9 Comentários to “O sentido da política para Joseph Ratzinger.”

  1. Ratzinger é completo.
    Uma das razões pelas quais Cristo veio ao mundo há 2 mil anos, e não agora, é justamente esta.
    A população mundial era muito menor, a tecnologia muito menos desenvolvida e era preciso preparar a humanidade para o Verbo.
    As bases morais podem ser destruídas, mas elas existem e apenas uma minoria disfarçada de maioria tenta solapa-las.

  2. Ratzinger era secretário do cardeal Frings, o esquerdista que destruiu o Santo Ofício. O que ele escreve me parece profecia auto-realizável.

  3. Solapamento das bases morais.
    “Uma decisão judicial determinou que o vídeo que falava da PL de casamento entre pais e filhos fosse retirado do ar.”
    Justiça determina que seja retirado do ar (O Giro de Notícias)

  4. Bem, a culpa é do Vaticano e sua desobediência que levou a Rússia a espalhar seus erros pelo mundo!

  5. Quando se critica a destruição das bases cristãs, acho curioso que se exime o papel da própria Igreja nisso. Há anos que estudamos as causas da barbárie atual, e claro que começou desde a revolução protestante (Leiam Pe. Leonel Franca),passando pela Revolução Francesa, duas grandes guerras, Revolução Marxista, Maio 1968, etc mas a ponta do iceberg, a cereja do bolo, o golpe final foi o Concílio Vaticano II com todo seu pacote progressista.
    Se ali, a Igreja tivesse adotado uma postura de denúcia e ensino da verdade, não é possível dizer que não aconteceria tudo isso, não temos como saber. Contudo, certamente teríamos um norte, uma orientação, pois “quem me segue não andará nas trevas”(Jo 8,12) mas na prática, quem procura a Igreja pode ficar mais confuso que o mundão. Aliás desses ensinos todos do Ratzinger não custa perguntar: “Santo Padre, porque renunciou? Se sabias a causa e as razões, porque renunciou?”

  6. Fazei (quase tudo) o que dizem, mas não o que fazem…
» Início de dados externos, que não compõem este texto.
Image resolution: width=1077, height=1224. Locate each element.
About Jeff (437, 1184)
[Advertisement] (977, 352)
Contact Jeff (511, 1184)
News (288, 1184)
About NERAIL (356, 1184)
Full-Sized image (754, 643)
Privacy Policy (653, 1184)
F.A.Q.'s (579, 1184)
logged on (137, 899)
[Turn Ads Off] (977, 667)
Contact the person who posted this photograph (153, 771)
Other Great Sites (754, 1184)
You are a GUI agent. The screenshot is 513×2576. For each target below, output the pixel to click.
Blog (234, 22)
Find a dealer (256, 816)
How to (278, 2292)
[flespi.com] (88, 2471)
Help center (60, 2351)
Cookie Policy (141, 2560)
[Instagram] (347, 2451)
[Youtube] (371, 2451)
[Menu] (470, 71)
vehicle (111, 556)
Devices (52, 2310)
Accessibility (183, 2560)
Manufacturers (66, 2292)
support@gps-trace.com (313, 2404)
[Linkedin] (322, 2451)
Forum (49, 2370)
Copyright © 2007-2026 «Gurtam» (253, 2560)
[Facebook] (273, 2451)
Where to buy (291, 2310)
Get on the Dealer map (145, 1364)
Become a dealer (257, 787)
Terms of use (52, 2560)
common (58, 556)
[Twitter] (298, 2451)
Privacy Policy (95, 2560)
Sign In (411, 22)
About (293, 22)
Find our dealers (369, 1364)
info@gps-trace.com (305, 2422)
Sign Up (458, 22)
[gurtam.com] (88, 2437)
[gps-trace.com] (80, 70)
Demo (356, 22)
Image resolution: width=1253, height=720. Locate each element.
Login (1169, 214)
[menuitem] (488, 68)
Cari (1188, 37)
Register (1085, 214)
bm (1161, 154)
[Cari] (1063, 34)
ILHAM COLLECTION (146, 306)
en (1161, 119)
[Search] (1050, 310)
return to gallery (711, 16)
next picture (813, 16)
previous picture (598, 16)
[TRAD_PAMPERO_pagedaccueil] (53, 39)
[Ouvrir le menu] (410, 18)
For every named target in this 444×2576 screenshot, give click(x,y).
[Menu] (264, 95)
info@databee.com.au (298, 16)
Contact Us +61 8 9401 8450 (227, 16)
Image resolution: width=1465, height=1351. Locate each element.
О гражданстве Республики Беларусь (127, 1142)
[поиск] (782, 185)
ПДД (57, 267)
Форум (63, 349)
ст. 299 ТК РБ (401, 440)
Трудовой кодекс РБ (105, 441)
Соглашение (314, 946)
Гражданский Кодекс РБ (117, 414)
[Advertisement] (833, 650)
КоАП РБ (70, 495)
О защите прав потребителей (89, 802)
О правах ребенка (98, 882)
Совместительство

    A) Primeiro, gostaria de entender a famosa passagem de Bento XVI, na Encíclica “Caritas in veritate”, sem que me visse compelido a concluir que tal “autoridade” evoca a Besta subida do mar ou o Anticristo:

    “Para o governo da economia mundial, para sanar as economias atingidas pela crise de modo a prevenir o agravamento da mesma e em consequência maiores desequilíbrios, para realizar um oportuno e integral desarmamento, a segurança alimentar e a paz, para garantir a salvaguarda do ambiente e para regulamentar os fluxos migratórios *urge a presença de uma verdadeira Autoridade política mundial*, delineada já pelo meu predecessor, o Beato João XXIII. (…) uma tal Autoridade deverá ser reconhecida por todos, gozar de poder efectivo para garantir a cada um a segurança, a observância da justiça, o respeito dos direitos.” (loc. cit., n. 67)

    B) É difícil entrever alguma efetiva e eficaz “sabedoria política” em alguém – Bento XVI – que abandonou clamorosamente o ministério em que fora constituído para entregar a principal governança do mundo, que é o Papado, nas mãos daqueles que o pretendem arruinar “usque ad fundamentum”.

    “Apenas” esse fato, lança um descrédito moral absoluto sobre quaisquer teorizações de sabedoria política e outras.

    Da capo:

    Fazei (quase tudo) o que dizem, mas não o que fazem…

  7. voces poderiam postar os 4 documentos citados do cardeal Ratzinge
    “Cristianismo e Democracia Pluralista”, que Ratzinger apresentou em abril de 1984, em um congresso, em Munique; 2º) “Igreja, Ecumenismo e Política” (1987), 3º) “Política e Salvação”; 4º) “Europa, Política e Religião”, documento este apresentando em uma conferência em Berlim, em 2000, publicada na revista Communio, em 2001.

  8. “Naquele dia de 1917, estava também um jovem seminarista polonês na Praça de São Pedro, Maximiliano Kolbe, quando um grupo de maçons – que celebravam os 200 anos da fundação da Grande Loja – abriu uma faixa onde estava escrito: “Satanás reinará no Vaticano, e o Papa será seu escravo”.
    Será que já estamos estes tempos profetizados?!?